DATA FOR THE TASK
::::::::

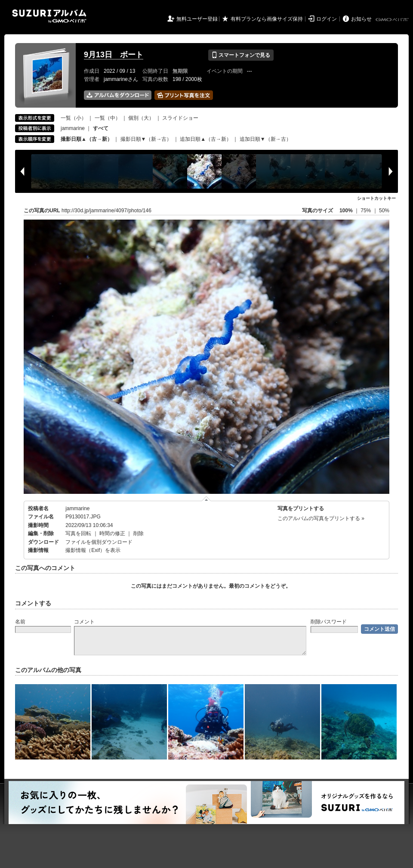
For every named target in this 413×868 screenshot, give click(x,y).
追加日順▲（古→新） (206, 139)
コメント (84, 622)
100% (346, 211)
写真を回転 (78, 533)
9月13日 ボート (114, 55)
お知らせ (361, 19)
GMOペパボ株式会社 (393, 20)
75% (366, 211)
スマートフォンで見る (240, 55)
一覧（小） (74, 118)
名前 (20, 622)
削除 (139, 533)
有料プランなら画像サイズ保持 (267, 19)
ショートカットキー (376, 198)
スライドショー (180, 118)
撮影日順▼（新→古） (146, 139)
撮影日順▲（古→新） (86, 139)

::::::::

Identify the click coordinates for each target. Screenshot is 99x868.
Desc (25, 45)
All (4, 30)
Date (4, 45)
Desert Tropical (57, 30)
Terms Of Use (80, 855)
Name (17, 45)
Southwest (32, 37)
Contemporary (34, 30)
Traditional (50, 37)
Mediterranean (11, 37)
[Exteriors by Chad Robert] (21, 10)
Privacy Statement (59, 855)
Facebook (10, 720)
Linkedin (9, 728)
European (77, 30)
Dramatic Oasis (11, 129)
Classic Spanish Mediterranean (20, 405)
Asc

::::::::

GIVEN REQUEST
Begin at the listing line that contains "100% (346, 211)" and stop after the line that contains "撮影日順▲（古→新） (86, 139)". Write out each of those lines in full, and move every click coordinate by adding 68 to both its x and y values.

COMPLETE OUTPUT
100% (414, 279)
写真を回転 (146, 601)
9月13日 ボート (182, 123)
お知らせ (429, 87)
GMOペパボ株式会社 (461, 88)
75% (434, 279)
スマートフォンで見る (308, 123)
一覧（小） (142, 186)
名前 (88, 690)
削除 (207, 601)
有料プランなら画像サイズ保持 (335, 87)
ショートカットキー (444, 266)
スライドショー (248, 186)
撮影日順▼（新→古） (214, 207)
撮影日順▲（古→新） (154, 207)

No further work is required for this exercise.